Macron annonce la fin de l'abondance
Lors du premier conseil des ministres après la pause estivale, le président français Emmanuel Macron a proclamé la fin de l'abondance et lancé un appel à la sobriété. Sur fond de catastrophes écologiques et de conflits armés, il a déclaré révolu le temps de l'insouciance. Les commentateurs critiquent surtout le choix des mots de Macron.
Des propos curieux
La Tribune de Genève s'interroge sur l'évolution de la situation :
«A vrai dire, personne n'en sait rien. Cela dépend des décisions de Vladimir Poutine sur les livraisons de gaz qu'il effectue encore. Cela dépend aussi du nombre de réacteurs nucléaires qu'EDF pourra relancer avant l'hiver – une donnée que l'opérateur lui-même ne connaît pas à ce jour. Cela dépend enfin, et pas dans une moindre mesure, de la rigueur de l'hiver. … La semaine dernière, le président Macron a évoqué 'un grand bouleversement' qui marque notre époque : la 'fin de l'abondance' et de 'l'insouciance'. Curieux propos dans la bouche de celui qui moquait il y a peu les amish de l'écologie, et qui marque combien, face à la crise et au dérèglement climatique, nos repères sont ébranlés.»
Macron a pris la mesure de la réalité
Le politologue Jorge Riechmann estime sur El País qu'un changement de système est à l'ordre du jour :
«Dans une société où les inégalités se creusent de manière chronique et où un pour cent tout en haut de la pyramide accapare les salaires et la richesse, comment peut-on parler d'abondance et établir un lien entre cet appel au sacrifice et une guerre insensée ? ... Pourtant, quand on a conscience de la tragédie écologique et sociale que nous vivons, nous devons remercier Emmanuel Macron d'avoir brisé le déni de réalité dans le discours que les élites continuent de défendre. ... Les économies d'énergie réalisées sont inférieures à ce dont nous aurions besoin, ce qui souligne la nécessité évidente d'un changement systémique.»
Promouvoir la sobriété
Il faut davantage expliquer les atouts d'une consommation modérée, fait valoir Pierre Galio, de l'Agence de l'environnement et de la maîtrise de l'énergie (ADEME), dans The Conversation :
«L'accès à un certain niveau de consommation garantissant un standing de vie reste cependant une préoccupation largement partagée par nos compatriotes, qui expriment année après année, depuis bientôt 40 ans, une préférence pour l'augmentation du pouvoir d'achat plutôt que du temps libre. Aussi, les discours sur la sobriété font courir le risque de divisions au sein de la population. Il est donc essentiel de documenter les impacts et co-bénéfices des démarches de sobriété ainsi que les transformations nécessaires pour construire d'autres formes de scénarios de 'vie future' et d'imaginaires collectifs.»

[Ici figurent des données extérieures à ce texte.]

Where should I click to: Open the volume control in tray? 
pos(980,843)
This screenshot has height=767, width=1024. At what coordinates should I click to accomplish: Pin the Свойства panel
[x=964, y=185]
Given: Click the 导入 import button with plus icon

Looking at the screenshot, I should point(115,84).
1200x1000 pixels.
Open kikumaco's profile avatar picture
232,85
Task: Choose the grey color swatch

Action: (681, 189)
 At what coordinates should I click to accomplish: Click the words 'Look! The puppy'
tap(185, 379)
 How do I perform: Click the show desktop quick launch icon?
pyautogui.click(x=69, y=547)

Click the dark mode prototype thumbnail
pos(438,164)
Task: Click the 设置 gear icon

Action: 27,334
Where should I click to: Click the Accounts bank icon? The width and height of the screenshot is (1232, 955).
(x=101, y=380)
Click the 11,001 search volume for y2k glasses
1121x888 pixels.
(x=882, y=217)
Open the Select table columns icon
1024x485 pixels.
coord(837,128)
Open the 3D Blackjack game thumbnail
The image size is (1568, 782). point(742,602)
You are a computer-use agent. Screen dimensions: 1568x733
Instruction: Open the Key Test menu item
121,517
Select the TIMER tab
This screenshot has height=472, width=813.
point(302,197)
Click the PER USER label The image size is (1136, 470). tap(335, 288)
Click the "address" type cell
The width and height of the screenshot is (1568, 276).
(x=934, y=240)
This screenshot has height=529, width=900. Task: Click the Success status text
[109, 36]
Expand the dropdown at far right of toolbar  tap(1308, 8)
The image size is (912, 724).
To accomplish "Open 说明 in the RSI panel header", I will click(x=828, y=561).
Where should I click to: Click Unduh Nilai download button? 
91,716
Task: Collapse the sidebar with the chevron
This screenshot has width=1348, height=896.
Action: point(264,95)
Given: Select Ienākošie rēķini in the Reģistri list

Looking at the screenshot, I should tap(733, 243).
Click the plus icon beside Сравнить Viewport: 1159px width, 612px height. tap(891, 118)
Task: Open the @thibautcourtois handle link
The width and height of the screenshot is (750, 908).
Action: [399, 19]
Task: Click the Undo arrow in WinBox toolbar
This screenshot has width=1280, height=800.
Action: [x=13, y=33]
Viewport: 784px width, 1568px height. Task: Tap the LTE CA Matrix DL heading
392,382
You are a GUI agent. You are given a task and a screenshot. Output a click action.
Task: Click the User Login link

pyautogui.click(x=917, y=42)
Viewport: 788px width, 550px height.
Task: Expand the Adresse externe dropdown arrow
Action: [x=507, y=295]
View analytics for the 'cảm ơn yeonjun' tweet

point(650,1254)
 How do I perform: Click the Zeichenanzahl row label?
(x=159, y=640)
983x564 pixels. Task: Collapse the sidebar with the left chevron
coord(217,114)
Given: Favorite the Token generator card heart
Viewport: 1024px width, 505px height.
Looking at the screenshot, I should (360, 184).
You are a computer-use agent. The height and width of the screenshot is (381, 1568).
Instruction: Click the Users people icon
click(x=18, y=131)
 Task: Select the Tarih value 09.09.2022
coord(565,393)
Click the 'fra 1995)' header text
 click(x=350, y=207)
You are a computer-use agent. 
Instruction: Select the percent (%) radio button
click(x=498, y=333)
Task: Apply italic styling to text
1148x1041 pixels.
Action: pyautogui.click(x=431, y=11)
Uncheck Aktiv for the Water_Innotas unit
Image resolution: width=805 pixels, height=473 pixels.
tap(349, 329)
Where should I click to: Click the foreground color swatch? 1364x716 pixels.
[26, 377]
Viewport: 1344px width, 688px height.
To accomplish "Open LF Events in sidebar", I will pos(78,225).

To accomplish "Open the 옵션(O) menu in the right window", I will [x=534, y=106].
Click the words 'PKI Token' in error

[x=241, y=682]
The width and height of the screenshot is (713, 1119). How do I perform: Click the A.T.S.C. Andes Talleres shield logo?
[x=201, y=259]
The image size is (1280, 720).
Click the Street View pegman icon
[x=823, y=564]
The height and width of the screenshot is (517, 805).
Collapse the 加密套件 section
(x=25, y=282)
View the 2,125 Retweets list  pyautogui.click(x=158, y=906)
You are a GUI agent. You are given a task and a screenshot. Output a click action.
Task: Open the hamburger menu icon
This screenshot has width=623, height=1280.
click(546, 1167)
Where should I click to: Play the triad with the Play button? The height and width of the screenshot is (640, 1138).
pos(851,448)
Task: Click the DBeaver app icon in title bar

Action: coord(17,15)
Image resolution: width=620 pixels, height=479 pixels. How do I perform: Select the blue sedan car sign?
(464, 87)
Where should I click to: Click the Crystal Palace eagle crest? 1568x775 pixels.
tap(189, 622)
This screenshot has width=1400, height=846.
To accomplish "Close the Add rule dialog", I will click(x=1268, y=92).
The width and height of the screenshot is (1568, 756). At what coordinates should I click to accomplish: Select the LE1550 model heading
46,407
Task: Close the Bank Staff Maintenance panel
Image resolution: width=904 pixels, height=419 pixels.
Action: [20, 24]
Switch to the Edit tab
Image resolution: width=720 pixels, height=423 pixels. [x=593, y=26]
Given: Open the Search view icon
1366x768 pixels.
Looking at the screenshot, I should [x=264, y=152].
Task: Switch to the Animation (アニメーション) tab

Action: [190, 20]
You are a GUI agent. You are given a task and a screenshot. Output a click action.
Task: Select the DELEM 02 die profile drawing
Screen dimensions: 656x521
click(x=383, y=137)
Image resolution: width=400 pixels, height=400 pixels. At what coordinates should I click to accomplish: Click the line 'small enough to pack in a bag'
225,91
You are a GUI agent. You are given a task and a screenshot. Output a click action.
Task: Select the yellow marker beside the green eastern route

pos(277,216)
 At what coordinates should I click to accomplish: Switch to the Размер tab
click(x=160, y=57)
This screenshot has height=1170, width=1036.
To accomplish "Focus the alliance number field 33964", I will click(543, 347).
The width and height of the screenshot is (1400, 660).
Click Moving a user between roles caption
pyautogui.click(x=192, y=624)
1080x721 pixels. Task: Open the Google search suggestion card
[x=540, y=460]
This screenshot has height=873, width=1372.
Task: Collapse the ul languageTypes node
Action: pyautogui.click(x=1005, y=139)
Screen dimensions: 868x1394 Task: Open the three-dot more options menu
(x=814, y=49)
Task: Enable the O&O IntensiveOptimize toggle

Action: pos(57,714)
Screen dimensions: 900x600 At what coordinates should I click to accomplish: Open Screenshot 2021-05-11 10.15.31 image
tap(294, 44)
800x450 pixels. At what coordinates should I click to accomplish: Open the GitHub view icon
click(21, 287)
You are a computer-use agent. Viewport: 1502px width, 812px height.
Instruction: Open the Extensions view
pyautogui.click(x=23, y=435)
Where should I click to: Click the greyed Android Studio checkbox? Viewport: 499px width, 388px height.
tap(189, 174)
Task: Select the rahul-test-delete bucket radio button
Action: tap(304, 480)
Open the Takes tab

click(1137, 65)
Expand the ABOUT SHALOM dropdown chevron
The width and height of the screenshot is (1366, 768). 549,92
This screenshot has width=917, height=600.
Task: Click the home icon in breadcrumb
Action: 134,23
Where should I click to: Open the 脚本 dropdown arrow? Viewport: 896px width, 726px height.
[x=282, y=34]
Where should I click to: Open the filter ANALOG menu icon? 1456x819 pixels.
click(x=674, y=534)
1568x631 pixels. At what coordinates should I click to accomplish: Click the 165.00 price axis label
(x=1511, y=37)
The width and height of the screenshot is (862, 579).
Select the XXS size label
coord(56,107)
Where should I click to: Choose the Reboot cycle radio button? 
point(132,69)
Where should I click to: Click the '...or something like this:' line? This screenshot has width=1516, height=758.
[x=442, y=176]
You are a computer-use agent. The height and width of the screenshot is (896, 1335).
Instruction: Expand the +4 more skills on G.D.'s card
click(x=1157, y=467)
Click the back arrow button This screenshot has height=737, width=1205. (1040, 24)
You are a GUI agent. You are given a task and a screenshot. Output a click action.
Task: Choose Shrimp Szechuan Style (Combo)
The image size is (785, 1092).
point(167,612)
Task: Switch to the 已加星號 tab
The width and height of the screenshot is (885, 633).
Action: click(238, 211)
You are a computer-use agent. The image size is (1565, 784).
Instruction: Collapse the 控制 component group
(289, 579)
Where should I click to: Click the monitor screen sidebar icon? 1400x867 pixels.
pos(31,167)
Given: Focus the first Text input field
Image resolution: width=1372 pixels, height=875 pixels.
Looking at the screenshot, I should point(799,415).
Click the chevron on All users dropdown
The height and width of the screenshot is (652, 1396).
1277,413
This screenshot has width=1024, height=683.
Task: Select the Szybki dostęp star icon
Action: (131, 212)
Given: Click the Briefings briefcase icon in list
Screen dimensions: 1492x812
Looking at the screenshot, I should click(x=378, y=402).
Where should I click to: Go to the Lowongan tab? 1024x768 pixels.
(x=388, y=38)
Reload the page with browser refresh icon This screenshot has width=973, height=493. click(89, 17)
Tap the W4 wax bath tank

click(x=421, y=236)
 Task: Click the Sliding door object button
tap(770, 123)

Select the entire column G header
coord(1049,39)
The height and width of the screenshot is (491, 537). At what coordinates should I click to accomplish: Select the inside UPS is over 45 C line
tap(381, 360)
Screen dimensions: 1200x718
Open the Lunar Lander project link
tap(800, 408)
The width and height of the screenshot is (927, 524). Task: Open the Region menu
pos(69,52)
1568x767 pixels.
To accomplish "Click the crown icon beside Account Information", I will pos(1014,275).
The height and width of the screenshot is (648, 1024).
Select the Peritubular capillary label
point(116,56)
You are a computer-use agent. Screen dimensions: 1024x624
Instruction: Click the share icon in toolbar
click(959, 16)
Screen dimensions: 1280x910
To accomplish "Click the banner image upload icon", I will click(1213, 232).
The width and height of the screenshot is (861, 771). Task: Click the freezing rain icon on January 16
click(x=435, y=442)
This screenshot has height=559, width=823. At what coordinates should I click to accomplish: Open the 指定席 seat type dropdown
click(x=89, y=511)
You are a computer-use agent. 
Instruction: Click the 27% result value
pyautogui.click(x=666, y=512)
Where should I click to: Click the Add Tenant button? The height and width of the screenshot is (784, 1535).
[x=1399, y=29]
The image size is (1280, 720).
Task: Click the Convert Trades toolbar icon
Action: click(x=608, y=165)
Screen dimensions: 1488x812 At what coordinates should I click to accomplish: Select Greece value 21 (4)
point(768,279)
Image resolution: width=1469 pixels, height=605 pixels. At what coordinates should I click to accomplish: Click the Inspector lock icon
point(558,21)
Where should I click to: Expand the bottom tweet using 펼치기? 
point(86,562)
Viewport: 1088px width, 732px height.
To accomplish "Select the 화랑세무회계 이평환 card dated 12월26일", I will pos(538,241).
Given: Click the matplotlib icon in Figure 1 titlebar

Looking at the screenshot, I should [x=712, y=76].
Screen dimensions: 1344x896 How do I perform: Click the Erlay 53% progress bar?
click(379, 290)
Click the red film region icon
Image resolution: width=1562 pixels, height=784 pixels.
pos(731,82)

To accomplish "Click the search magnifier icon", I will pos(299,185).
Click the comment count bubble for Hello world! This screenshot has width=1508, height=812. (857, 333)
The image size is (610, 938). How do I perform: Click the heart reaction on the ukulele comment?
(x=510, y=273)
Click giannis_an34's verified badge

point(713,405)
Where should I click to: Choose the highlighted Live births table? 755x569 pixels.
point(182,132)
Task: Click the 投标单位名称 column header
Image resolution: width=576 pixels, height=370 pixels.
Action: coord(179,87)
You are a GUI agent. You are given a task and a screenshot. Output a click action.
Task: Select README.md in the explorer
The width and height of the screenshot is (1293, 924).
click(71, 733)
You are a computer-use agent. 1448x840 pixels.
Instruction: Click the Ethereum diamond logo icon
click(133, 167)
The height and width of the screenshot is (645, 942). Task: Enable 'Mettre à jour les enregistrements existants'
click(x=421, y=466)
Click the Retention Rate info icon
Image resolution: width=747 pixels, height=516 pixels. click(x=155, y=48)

En Grèce, un concept inconnu au bataillon
Protagon décrit la réception des déclarations de Macron en Grèce :
«Le pays a derrière lui plusieurs années de crise économique et d'austérité budgétaire. L''abondance' est un concept inconnu pour l'écrasante majorité des Grecs, pour ceux qui sont économiquement faibles en tout cas, mais aussi pour une partie de la classe moyenne. 'Sécurité' et 'insouciance' sont également des mots étrangers à leur vocabulaire actif. On pourrait s'attendre à ce que la sortie de la Grèce de la surveillance renforcée [de l'UE, le 20 août] entraîne un retour à ces valeurs repères oubliés - mais dans la situation actuelle, c'est assez illusoire.»